- Sindhi name: سنڌ يونائيٽڊ پارٽي
- Abbreviation: SUP
- President: Syed Zain-ul-Abdin Shah
- Chairman: Syed Jalal Mehmood Shah
- General Secretary: Munir Naich
- Founder: Syed Jalal Mehmood Shah
- Founded: December 9, 2006; 19 years ago
- Headquarters: Jamshoro, Sindh
- Ideology: Sindhi nationalism Regionalism
- Political position: Left-wing
- Religion: Secular
- National affiliation: TTAP
- Regional affiliation: GDA
- Colors: White and Red

Election symbol
- Car

Party flag

= Sindh United Party =

The Sindh United Party (SUP; سندھ یونائیٹڈ پارٹی) is a Sindhi nationalist regional political party that aims to give the democratic rights to the people of Sindh over their homeland and believes in more provincial rights.
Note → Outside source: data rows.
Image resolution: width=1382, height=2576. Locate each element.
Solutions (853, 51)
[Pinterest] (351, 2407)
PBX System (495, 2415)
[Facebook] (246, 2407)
The party was founded by former deputy speaker of the Sindh Assembly, Syed Jalal Mehmood Shah, in 2006.

==History==
The SUP was formed on 9 December 2006 at a political workers' convention at G.M Syed Edifice, Jamshoro, in Sindh. Syed Jalal Mehmood Shah, a former deputy speaker of the Sindh Assembly, laid the foundation of the party. Syed Zain Shah is the current president, where as Roshan Boriro as Senior Vice President and Syed Munir Hyder Shah as Vice President of the Sindh United Party.

On 3 November 2007, the dictator, Pervez Musharraf, imposed an emergency and suspended the country's 1973 constitution. To restore democracy, the SUP peacefully launched a series of protests across the country. The party strongly believes in the power of nonviolence and has been the strongest advocate of religious harmony and separation of religion and state because of its foundations. The party is supported by the Indus Valley Civilization people's connection to Sufism.
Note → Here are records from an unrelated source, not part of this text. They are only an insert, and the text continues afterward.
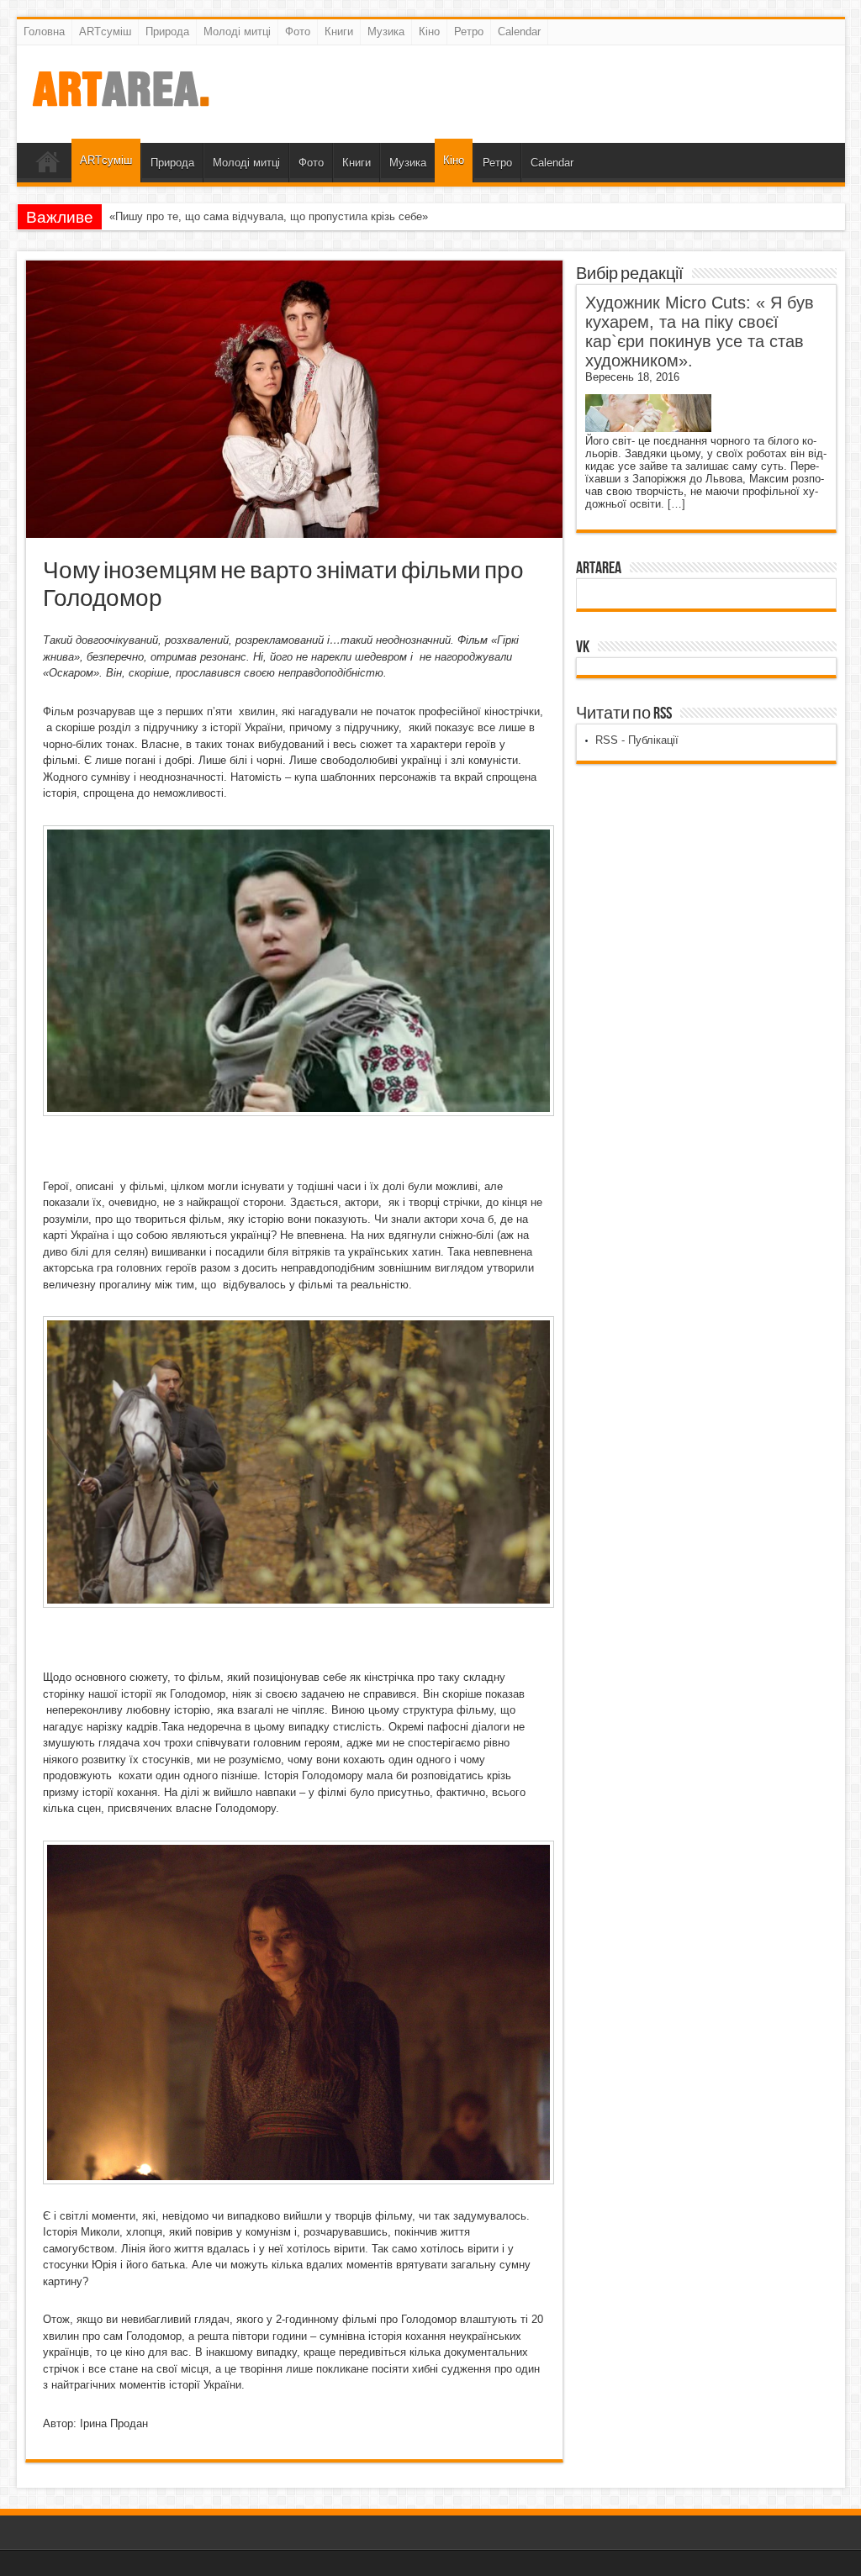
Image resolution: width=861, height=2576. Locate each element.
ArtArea (598, 568)
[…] (676, 504)
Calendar (519, 31)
In 2015, the SUP decided to launch a mass mobilisation and awareness campaign after Eid al-Fitr against terrorism, religious extremism and corruption in Sindh.

==G.M Syed Centre==
The G.M Syed Centre (جي ايم سيد عمارت) is the residence and office of the party at Jamshoro, established by Syed Jalal Mehmood Shah, grandson of Saaen G.M Syed. Many researchers are offered food and residence in the world-notable library of G.M Syed established within the centre. It is the place of learning for many Sindhi nationalists, scholars, researchers, and common people.